Use 'new' modifier, which function will be called is determined when it is compiled.The program will choose the object's declared type to call its function.(As above, the f's declared type is father ,so using 'new' modifier make the output to show 'father'.
This is slightly wrong. Using new means that this function does not override any functions of the base class. The function dispatch still happens at runtime, but this function is not considered. The difference would be clearer if you had Grandson or Daughter classes to test more.
yes it work like that only...your understanding is right..

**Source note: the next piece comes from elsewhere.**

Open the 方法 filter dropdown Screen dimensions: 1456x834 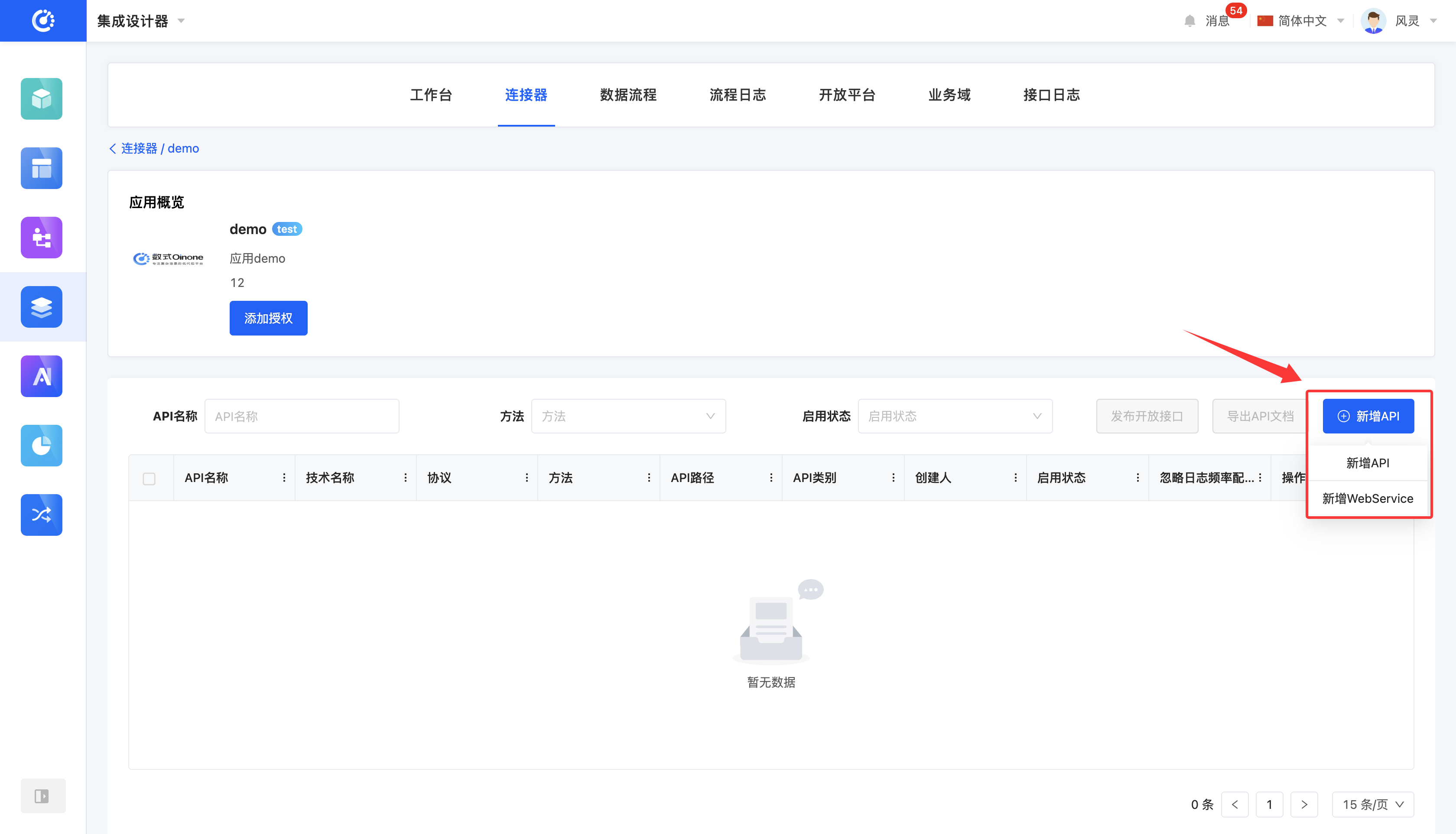coord(628,416)

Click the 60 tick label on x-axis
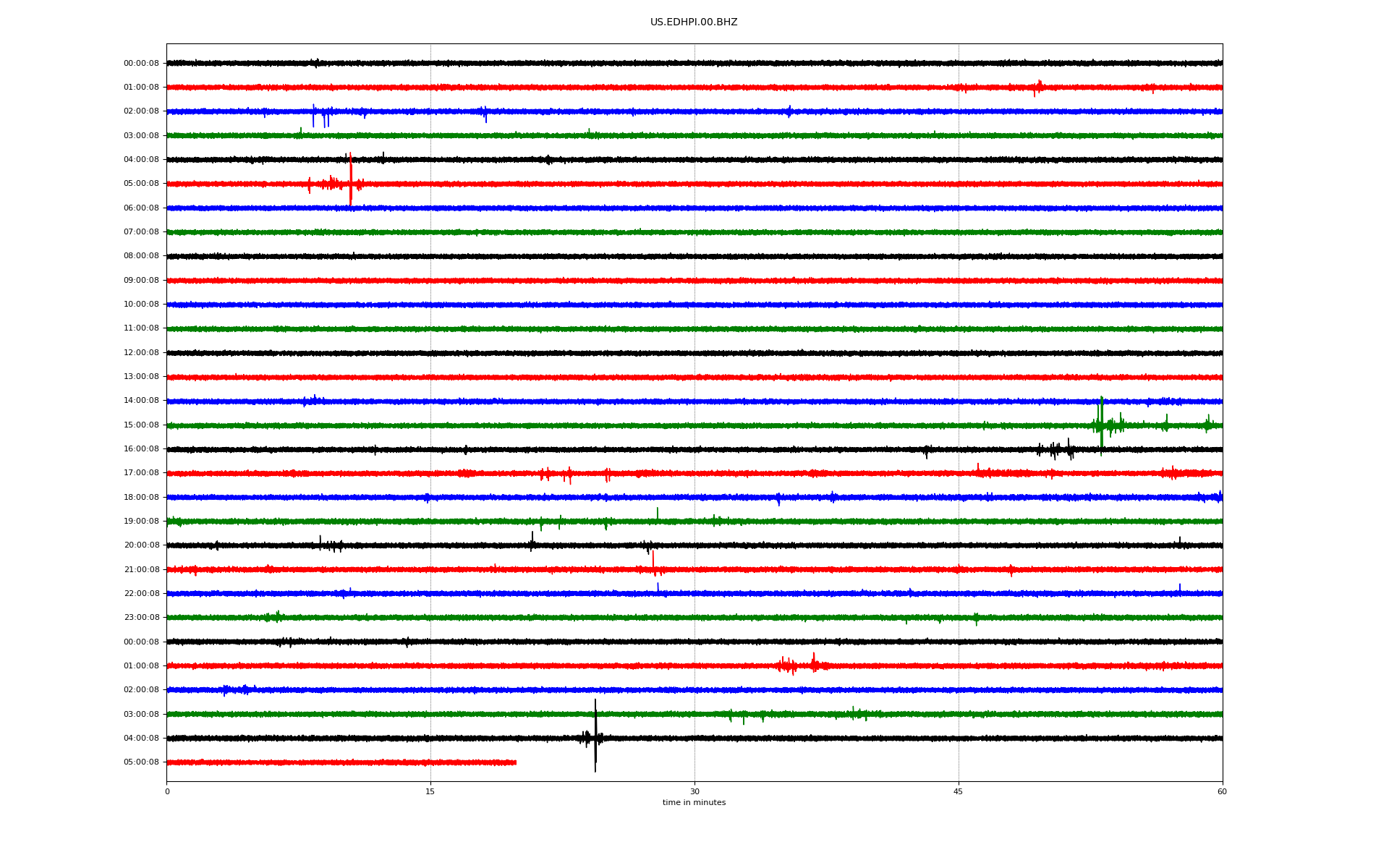pyautogui.click(x=1222, y=791)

But for second case when you use new intad of override it hide actual implementation i.e. parent class implementation
As the new keyword was used to define this method, the derived class method is not called—the base class method is called instead.
EXample from MSDN
// Define the base class
class Car
{
public virtual void DescribeCar()
{
System.Console.WriteLine("Four wheels and an engine.");
}
}
// Define the derived classes
class ConvertibleCar : Car
{
public new virtual void DescribeCar()
{
base.DescribeCar();
System.Console.WriteLine("A roof that opens up.");
}
}
class Minivan : Car
{
public override void DescribeCar()
{
base.DescribeCar();
System.Console.WriteLine("Carries seven people.");
}
}
call to the class
Car[] cars = new Car[3];
cars[0] = new Car();
cars[1] = new ConvertibleCar();
cars[2] = new Minivan();
output
Car object: YourApplication.Car
Four wheels and an engine.
----------
Car object: YourApplication.ConvertibleCar
Four wheels and an engine.
----------
Car object: YourApplication.Minivan
Four wheels and an engine.
Carries seven people.
----------
MSDN having good example of it : Knowing When to Use Override and New Keywords (C# Programming Guide)
A normal method is called by type of class and a virtual method is called by content of memory allocated to the object. Now keyword new hides the concept of polymorphic and just care for its type.